- _Exercise input_:
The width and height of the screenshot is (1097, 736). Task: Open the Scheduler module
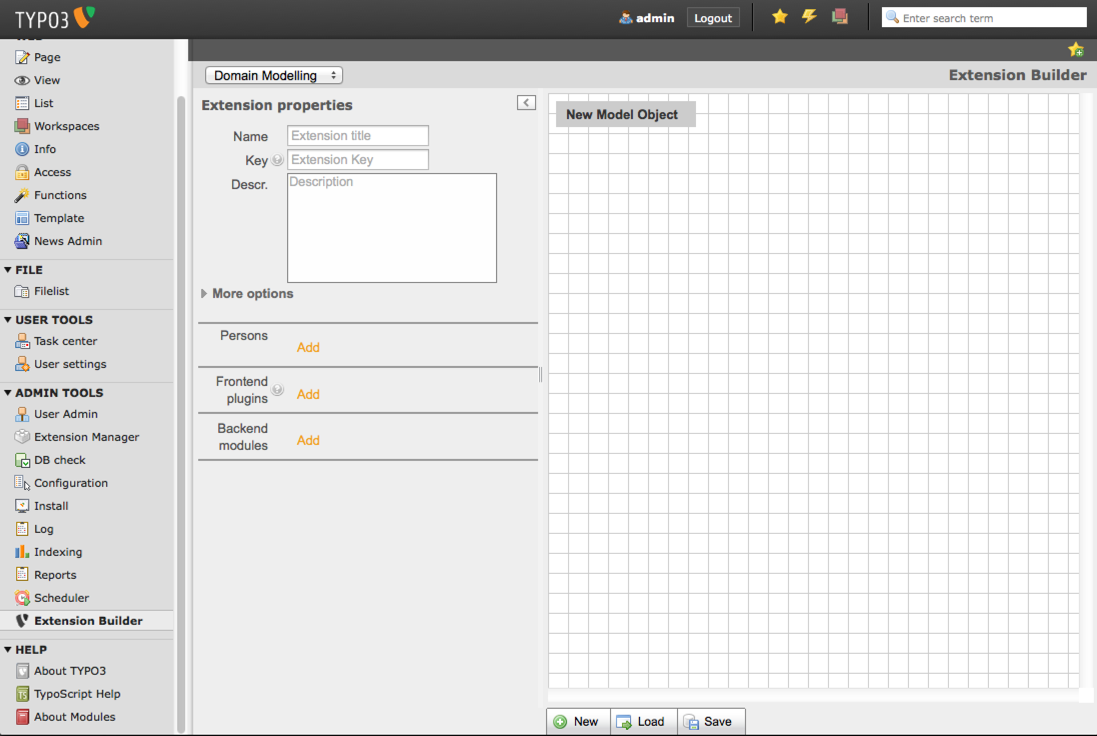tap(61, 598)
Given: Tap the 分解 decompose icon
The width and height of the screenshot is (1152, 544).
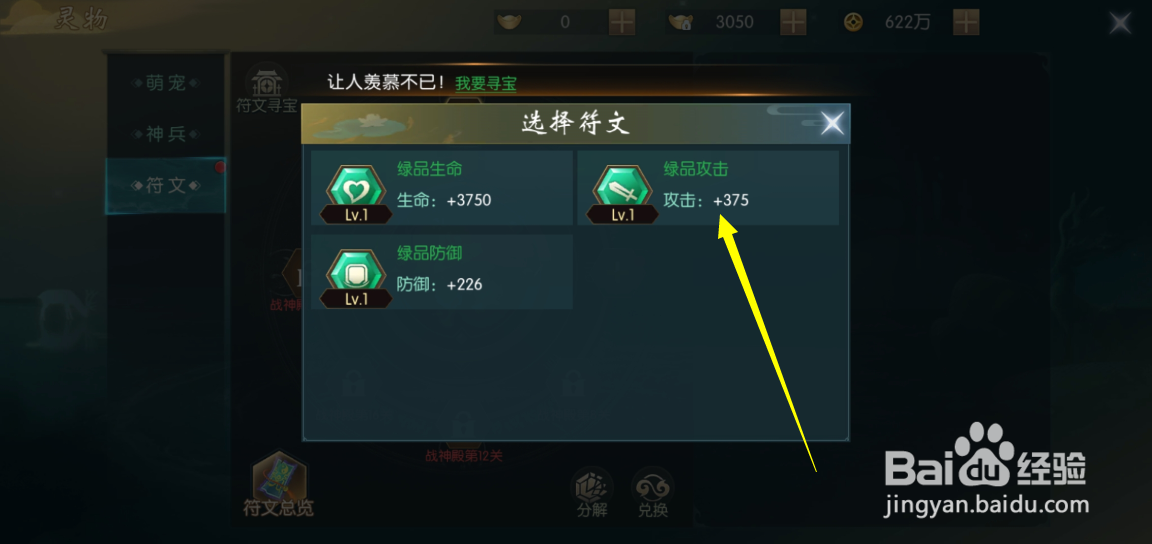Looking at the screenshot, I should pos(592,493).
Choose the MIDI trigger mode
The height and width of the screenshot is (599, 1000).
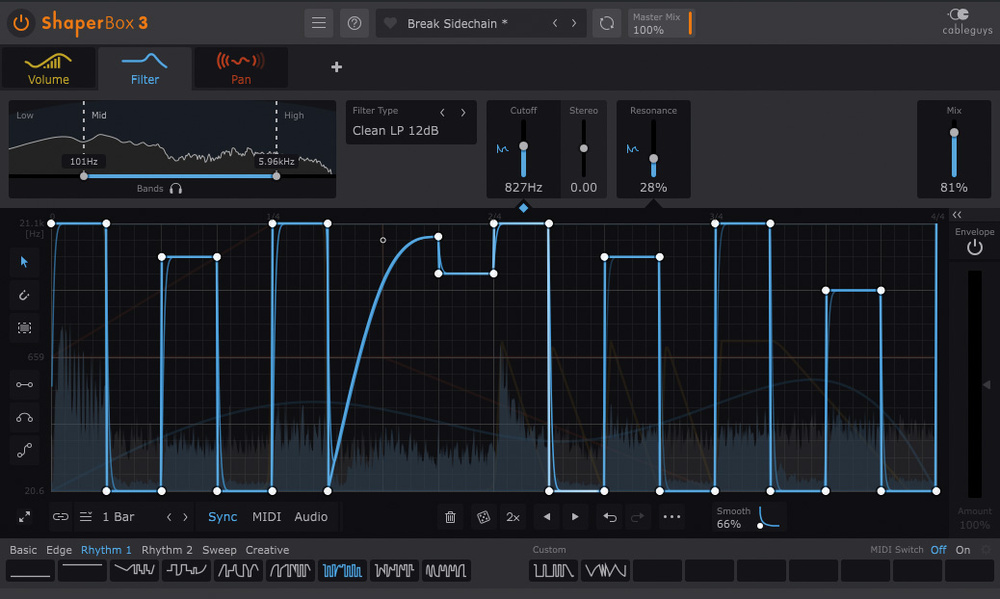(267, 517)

...

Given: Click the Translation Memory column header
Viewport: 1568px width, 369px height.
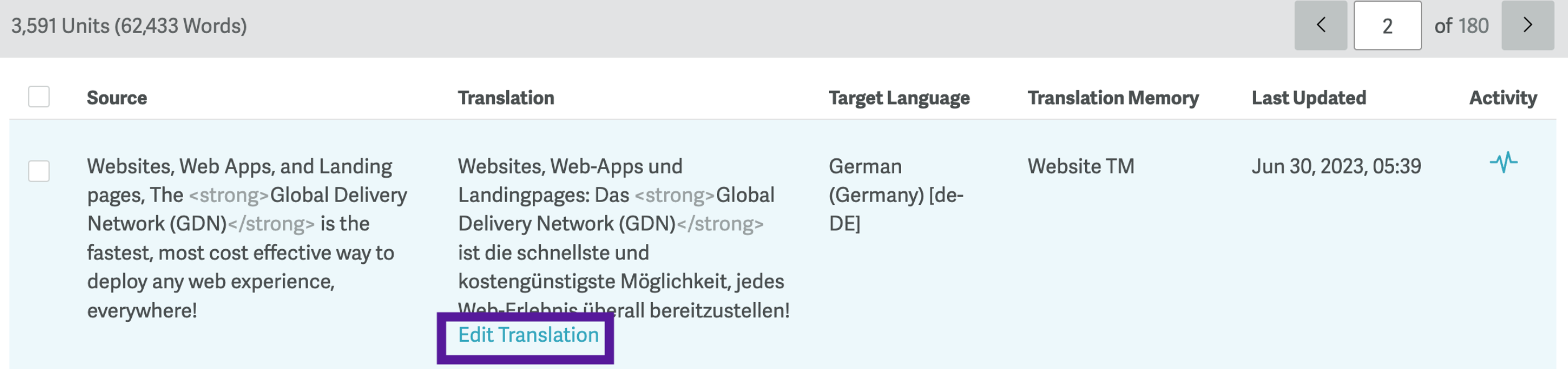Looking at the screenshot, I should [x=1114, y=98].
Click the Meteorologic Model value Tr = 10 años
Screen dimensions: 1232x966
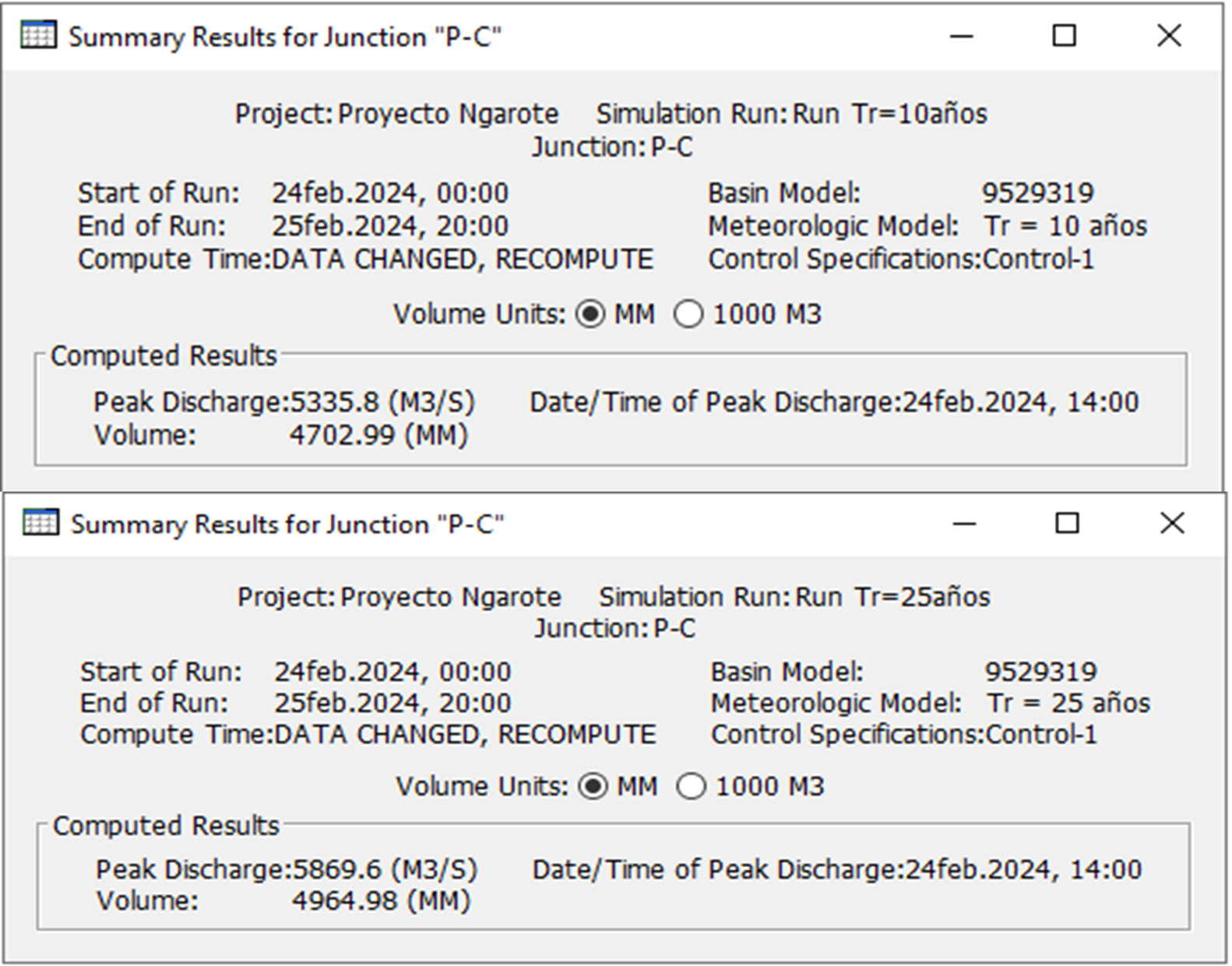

- _Directions for this task_: Scan the listing above for the line that has "Click the Meteorologic", then copy exactly from that line through the line that has "Screen dimensions: 1232x966".

- _Exercise solution_:
Click the Meteorologic Model value Tr = 10 años
Screen dimensions: 1232x966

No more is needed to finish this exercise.